[[ MATERIAL FOR THIS EXERCISE open ]]

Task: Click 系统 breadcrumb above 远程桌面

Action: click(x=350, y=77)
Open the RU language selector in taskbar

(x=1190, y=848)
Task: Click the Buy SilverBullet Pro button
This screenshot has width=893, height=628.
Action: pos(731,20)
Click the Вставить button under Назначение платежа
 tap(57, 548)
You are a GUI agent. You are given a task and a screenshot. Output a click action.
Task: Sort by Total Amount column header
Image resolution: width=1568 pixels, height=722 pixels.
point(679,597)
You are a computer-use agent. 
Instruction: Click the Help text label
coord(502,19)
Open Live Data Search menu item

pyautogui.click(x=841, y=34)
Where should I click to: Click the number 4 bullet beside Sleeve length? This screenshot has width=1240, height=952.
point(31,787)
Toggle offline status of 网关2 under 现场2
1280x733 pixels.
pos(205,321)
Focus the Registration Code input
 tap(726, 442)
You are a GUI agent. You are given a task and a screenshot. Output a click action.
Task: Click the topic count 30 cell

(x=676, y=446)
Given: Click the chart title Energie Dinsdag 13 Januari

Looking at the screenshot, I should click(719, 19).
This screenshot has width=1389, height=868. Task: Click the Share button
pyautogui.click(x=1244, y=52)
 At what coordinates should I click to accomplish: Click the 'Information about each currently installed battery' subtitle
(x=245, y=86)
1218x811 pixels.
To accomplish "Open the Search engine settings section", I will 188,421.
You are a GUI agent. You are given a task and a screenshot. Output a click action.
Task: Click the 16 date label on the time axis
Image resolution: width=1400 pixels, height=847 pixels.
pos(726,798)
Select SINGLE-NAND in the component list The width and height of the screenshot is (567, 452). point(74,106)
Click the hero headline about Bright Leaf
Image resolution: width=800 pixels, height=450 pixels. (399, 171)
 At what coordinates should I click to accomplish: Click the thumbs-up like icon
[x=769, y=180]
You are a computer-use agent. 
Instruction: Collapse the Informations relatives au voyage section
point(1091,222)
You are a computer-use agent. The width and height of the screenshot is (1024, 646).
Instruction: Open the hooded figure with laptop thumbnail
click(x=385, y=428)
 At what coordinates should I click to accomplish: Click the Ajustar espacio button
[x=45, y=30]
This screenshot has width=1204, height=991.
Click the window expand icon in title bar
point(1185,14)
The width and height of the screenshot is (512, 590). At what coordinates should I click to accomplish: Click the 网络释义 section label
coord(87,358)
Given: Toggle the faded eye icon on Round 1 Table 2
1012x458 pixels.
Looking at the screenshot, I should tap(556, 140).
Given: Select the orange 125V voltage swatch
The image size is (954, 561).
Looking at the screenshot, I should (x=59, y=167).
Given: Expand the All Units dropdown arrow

[[ MATERIAL FOR THIS EXERCISE closed ]]

Look through the material above for "Toggle" and copy the lines that have it.

Toggle offline status of 网关2 under 现场2
Given: Toggle the faded eye icon on Round 1 Table 2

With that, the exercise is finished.